**WHAT TO DO:** Copy the records word for word. Pictures do not go in.

===== SOURCE INFORMATION =====

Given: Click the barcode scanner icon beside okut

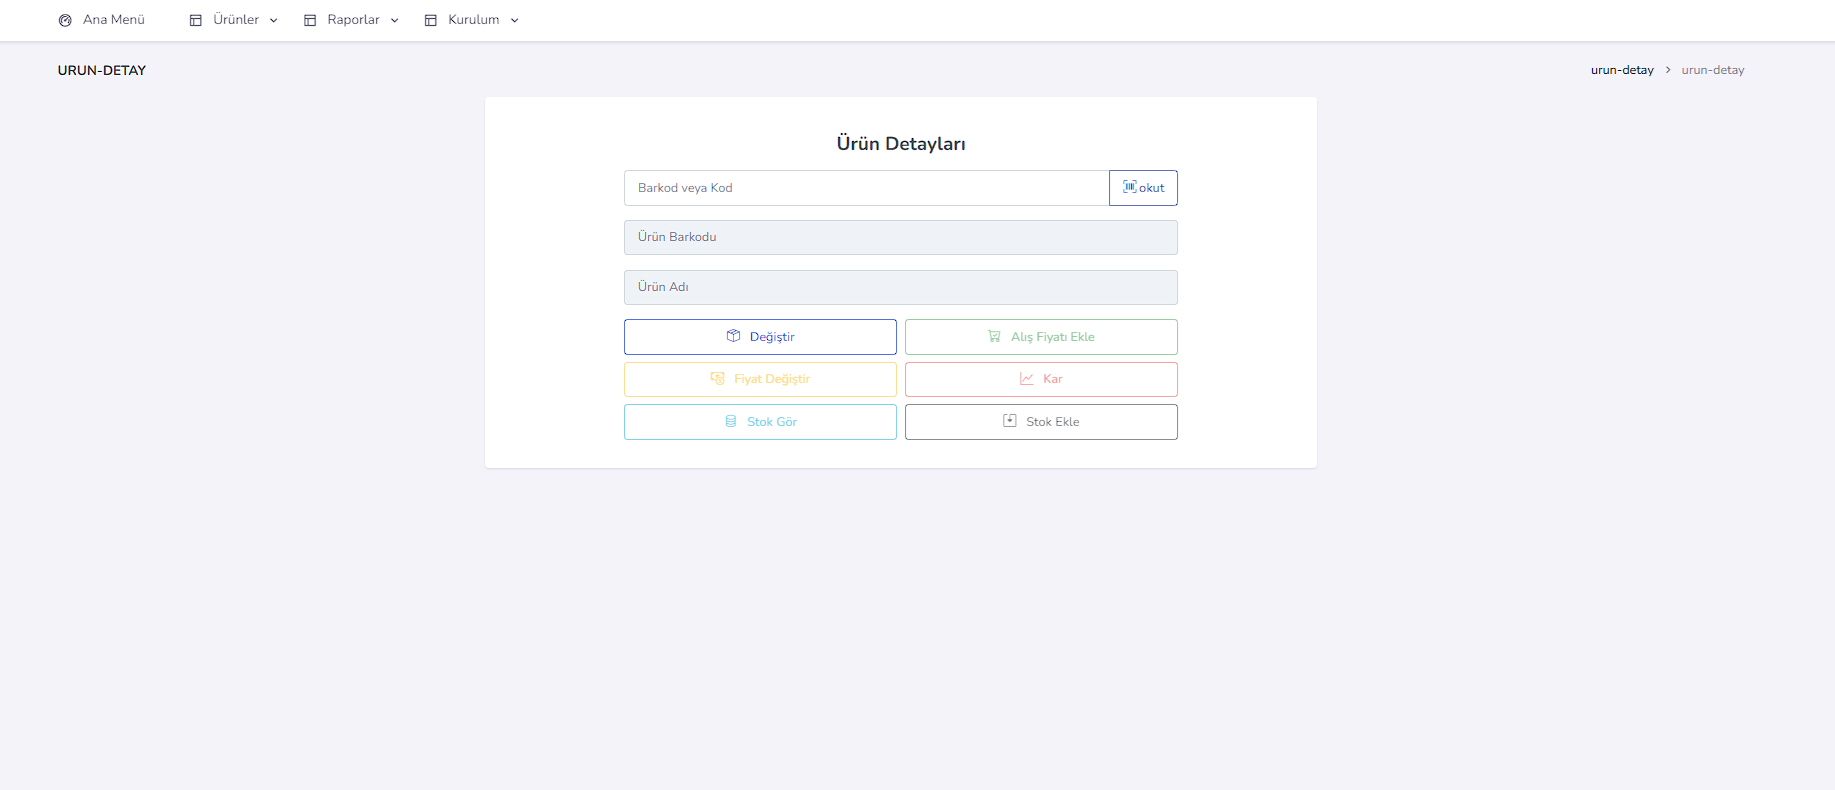Looking at the screenshot, I should click(x=1129, y=187).
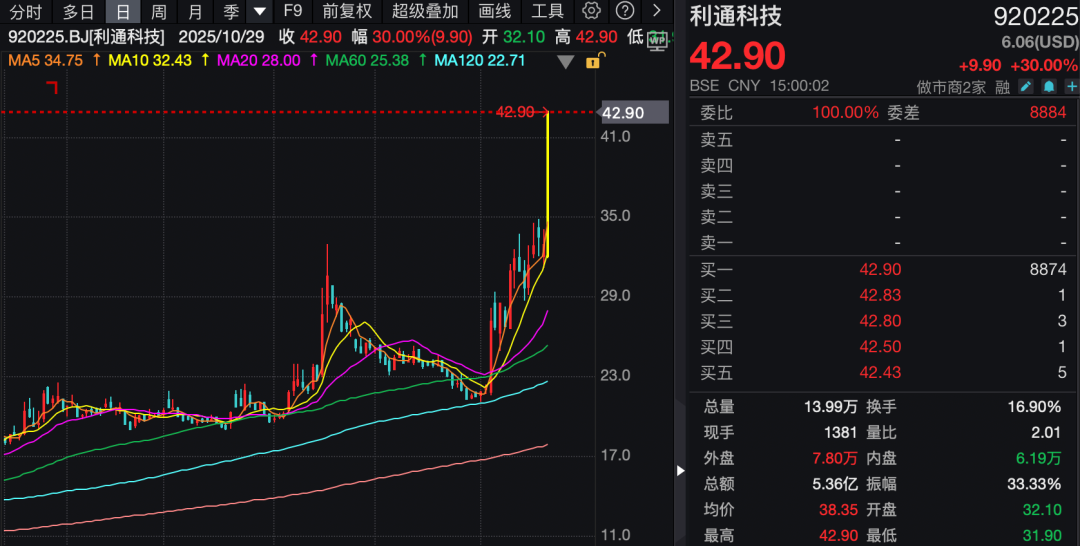This screenshot has width=1080, height=546.
Task: Set a price alert with bell icon
Action: click(1049, 87)
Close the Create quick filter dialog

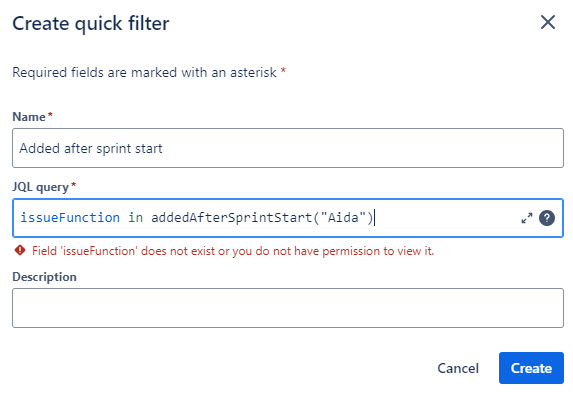(x=547, y=22)
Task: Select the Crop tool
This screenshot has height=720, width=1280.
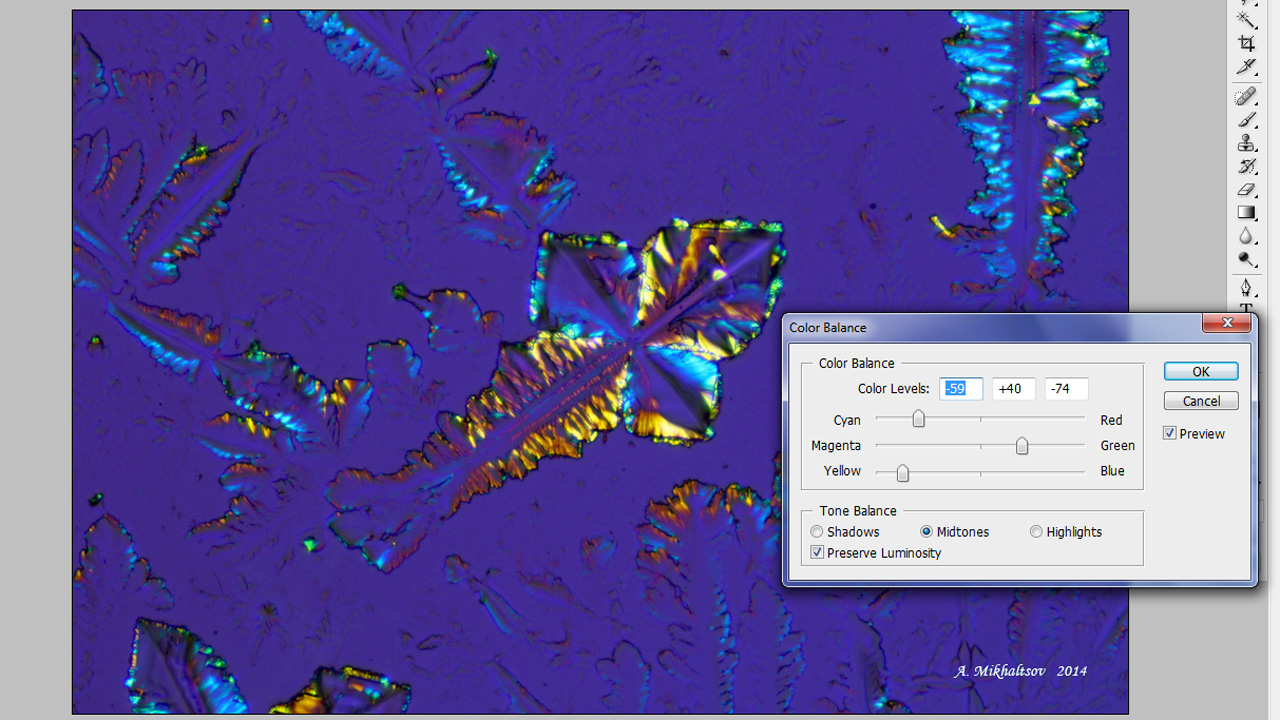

=====

**WRITTEN RESPONSE:**
Given: Click the barcode scanner icon beside okut

Looking at the screenshot, I should click(x=1129, y=187).
This screenshot has width=1080, height=546.
Task: Set a price alert with bell icon
Action: click(1049, 87)
Close the Create quick filter dialog

(x=547, y=22)
Task: Select the Crop tool
This screenshot has height=720, width=1280.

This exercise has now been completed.